人間の城――あの村の冷たい石、勇者の部屋の薄い毛布、友好的に笑いながらも突き刺す視線。今は何よりも遠いと思っていた景色が、封書一枚で手の届く距離へ滑ってきた。
「……呼ばれたのならば、私は招かれます。ウィルの婚約者として、この領の住人として」
自分の声が思ったより落ち着いていて、ミトスは少し驚いた。
「今度は、誰かに押されてじゃなくて、自分の足で外に出るの。みんなと一緒に」
ミトスの言葉に、その場にいた誰もが優しく微笑んだ。
「分かった。夕刻に、大広間へ集合するように」
――夕餉前の大広間は、紙と花と革の匂いで満ちていた。
長卓の端には、クルシュがまとめた『外交儀礼・魔王領式 超入門』。それを目にした全員が『そんなものあったのか』と、面を食らっている。
クルシュ作成とあり、中身はしっかりしている。『相手の称号は尊重/こちらの称号は譲らない』『善意の押しは歌で受け流す』『笑顔の威嚇は有効』――図解つきで読みやすいのに、付き合いには容赦がない。

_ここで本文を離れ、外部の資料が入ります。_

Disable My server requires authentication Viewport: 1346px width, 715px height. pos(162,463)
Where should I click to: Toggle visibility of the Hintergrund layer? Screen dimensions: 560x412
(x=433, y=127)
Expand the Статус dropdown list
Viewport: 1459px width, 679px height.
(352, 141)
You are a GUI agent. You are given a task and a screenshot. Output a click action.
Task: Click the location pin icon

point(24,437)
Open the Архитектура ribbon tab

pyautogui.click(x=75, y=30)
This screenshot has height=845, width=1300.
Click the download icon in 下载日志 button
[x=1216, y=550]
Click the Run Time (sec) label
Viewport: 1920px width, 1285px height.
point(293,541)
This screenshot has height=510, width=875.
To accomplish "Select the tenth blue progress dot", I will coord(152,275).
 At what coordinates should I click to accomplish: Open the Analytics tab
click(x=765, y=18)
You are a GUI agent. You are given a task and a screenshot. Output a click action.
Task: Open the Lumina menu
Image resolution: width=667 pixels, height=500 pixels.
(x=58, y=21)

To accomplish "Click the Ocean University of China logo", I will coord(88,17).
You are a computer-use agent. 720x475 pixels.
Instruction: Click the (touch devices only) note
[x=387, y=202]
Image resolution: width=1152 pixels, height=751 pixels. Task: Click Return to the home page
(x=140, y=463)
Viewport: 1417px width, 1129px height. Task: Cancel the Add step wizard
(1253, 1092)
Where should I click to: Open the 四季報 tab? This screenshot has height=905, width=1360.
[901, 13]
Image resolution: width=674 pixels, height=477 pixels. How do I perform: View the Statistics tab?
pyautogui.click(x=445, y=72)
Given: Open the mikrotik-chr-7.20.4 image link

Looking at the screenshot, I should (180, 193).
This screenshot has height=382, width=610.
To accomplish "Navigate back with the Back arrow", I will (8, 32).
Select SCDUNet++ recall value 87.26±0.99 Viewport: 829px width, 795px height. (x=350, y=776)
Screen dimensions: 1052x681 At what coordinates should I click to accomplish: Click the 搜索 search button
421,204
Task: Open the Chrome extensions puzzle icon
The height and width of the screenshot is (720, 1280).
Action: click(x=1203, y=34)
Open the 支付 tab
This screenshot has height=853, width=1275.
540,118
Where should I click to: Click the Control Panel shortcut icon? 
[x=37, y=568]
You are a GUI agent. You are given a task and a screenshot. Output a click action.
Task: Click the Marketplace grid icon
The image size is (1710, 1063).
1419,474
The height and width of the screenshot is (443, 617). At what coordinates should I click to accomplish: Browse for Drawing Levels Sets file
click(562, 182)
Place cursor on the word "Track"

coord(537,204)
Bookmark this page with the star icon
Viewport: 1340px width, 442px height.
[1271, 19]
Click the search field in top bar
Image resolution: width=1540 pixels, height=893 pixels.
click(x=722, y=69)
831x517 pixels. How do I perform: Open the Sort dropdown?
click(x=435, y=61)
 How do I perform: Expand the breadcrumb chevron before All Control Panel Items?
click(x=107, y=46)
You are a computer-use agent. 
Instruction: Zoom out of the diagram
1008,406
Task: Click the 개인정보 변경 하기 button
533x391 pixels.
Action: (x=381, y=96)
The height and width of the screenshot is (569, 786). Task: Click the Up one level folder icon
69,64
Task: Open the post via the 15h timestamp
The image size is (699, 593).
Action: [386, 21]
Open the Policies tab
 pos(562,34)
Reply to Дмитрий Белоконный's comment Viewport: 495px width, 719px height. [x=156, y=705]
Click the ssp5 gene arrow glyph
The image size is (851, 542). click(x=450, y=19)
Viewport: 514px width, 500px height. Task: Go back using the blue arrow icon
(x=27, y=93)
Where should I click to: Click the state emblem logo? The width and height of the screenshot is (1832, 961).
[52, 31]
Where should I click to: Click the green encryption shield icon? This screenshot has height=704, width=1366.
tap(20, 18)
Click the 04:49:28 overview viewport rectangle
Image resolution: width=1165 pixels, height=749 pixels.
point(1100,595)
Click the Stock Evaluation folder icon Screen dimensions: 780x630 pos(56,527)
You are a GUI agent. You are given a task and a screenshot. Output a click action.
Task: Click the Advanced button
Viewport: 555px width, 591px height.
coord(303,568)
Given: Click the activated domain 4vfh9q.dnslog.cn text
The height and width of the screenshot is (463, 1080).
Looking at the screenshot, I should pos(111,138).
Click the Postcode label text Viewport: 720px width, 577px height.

「衣装を決めましょう。ウィルは襟飾り控えめ。ミトスは動けるけれど可愛らしい式服。ミリアは出しすぎぬ肩」
イェレナが真剣に指示を飛ばす。
「ソリンは黒の軽礼装に剣一本。クルシュは記録帳と封蝋具。ガァトは礼装に大きめの外套、手は空けるのじゃ」
「もしかして、外套は威圧?」
とミリアが問う。
「包容なのじゃ。何でも包めそうじゃろ?」
「アタシの肩は?」
「不埒な輩が多そうじゃからのう……。やっぱり肩はしまうのじゃ」
「あの……手土産は?」
ミトスが控えめに問うと、候補が一斉に飛び交う。
「蜂蜜菓子!」
「茶葉!」
「心臓果の砂糖漬け!」
「ウィル様の筋像!」
「最後の誰得よ」
「筋肉は世界の言語だと思ってる」
ガァトが真顔で言って、みんなの視線にすぐ照れ笑いした。
仕切るように、イェレナが手のひらをぽんと打った。
「こちらの器を一つ持って行くのじゃ。安らげる場所があれば、疲れてもすぐに休めるからのう」
「……それ、いいと思う」
胸の奥に小さく火が灯る。押しは線。灯りは点。器の点を相手の街に置けたら――ここへの帰り道が一本、増える。
「それならば、向かう際の導線はこうしましょう」
クルシュが王城の図を広げ、石を置いていく。
「正門、第二門、貴賓口。最短と最安全は一致いたしません。場の温度を見て選びましょう。広間・控え・客間に器を三つ。一つでは足りません。――イェレナ、花の音を朝用・夜用で変えられますか?」
「容易いのじゃ。朝も夜も、どちらも帰りを待っておる。喜んで同行するはずじゃ」
「それは良いお話です」
クルシュの口角がわずかに上がる。
「ミリア、宴席の温度管理はお任せします。酒量・会話の速さ・椅子の並び――全てが、アナタの手の上に」
「得意分野よ。焦がさず弱すぎず、香ばしくいくわ」
「ガァトは壁を。通路の角、扉脇、視線の起点に立ちましょう。笑顔と牙を使い分けをお忘れなく」
「わかった。笑えば平和、牙なら治安を優先ってこったな」
「護衛の先頭はもちろん僕だよね」
ソリンが当たり前のように言い放ち、それに対して誰も異を唱えなかった。彼に任せれば、何も問題ないことを誰もが知っている。
「背中は任せてちょうだい。それくらいできるわよ」
ミリアがウィンクし、ガァトが拳を合わせる。
全てが大方出揃ったところで、ウィルが短くまとめた。